• _TASK ITEM_:
Please, from the entries below, transcribe exactly the lines that begin at the line with "This screenshot has width=785, height=586." and end at the line with "the Режим запуска", without the pictures.

• _EXTRACTED DATA_:

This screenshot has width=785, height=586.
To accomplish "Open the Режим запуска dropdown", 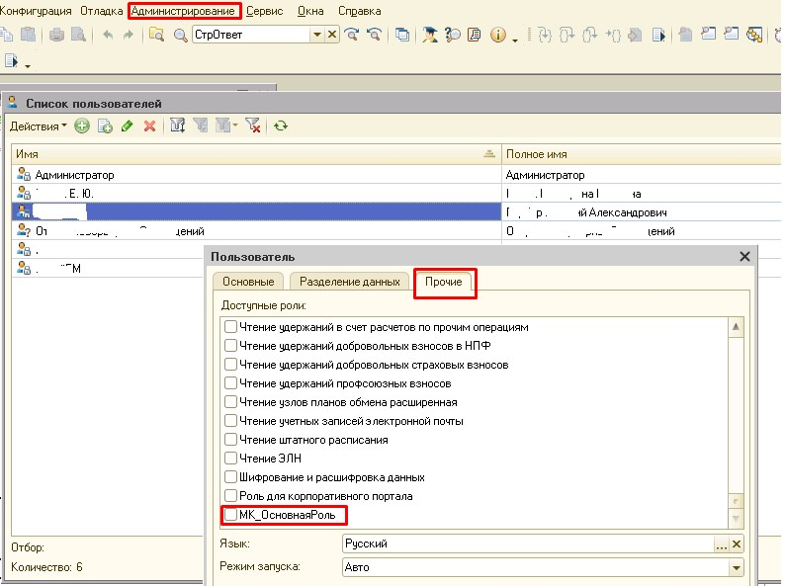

* * *

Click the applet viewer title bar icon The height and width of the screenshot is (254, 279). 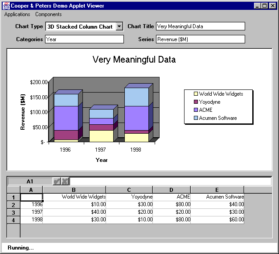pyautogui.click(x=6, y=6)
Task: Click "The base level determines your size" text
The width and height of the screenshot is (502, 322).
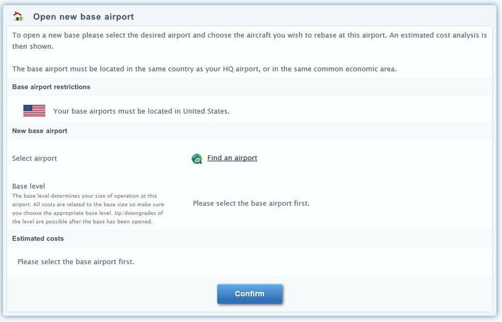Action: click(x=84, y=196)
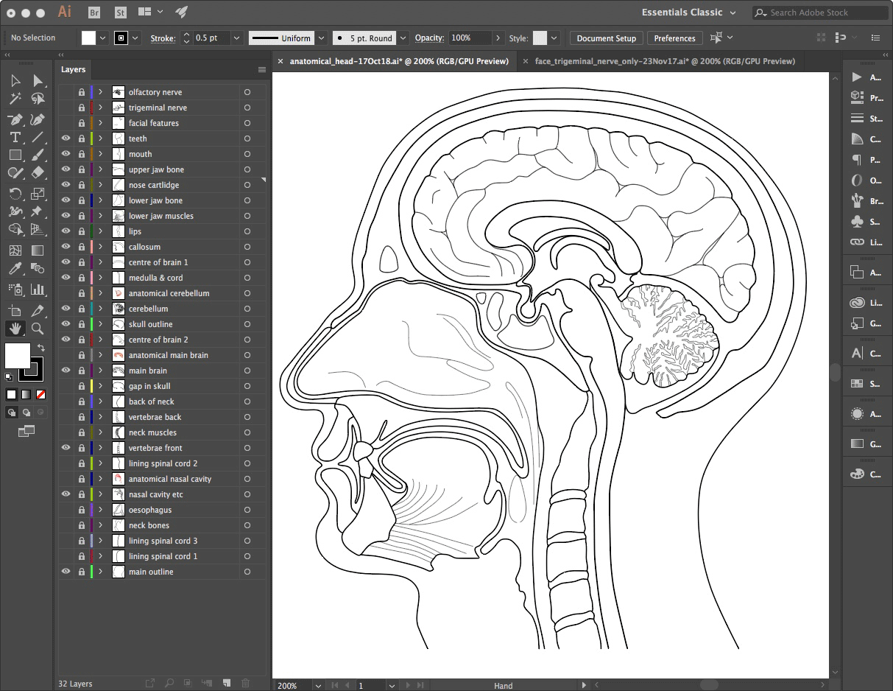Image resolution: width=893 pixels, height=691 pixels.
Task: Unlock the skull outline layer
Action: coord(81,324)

• _SOLUTION BELOW_:
This screenshot has width=785, height=586.
To accomplish "Open the Режим запуска dropdown", 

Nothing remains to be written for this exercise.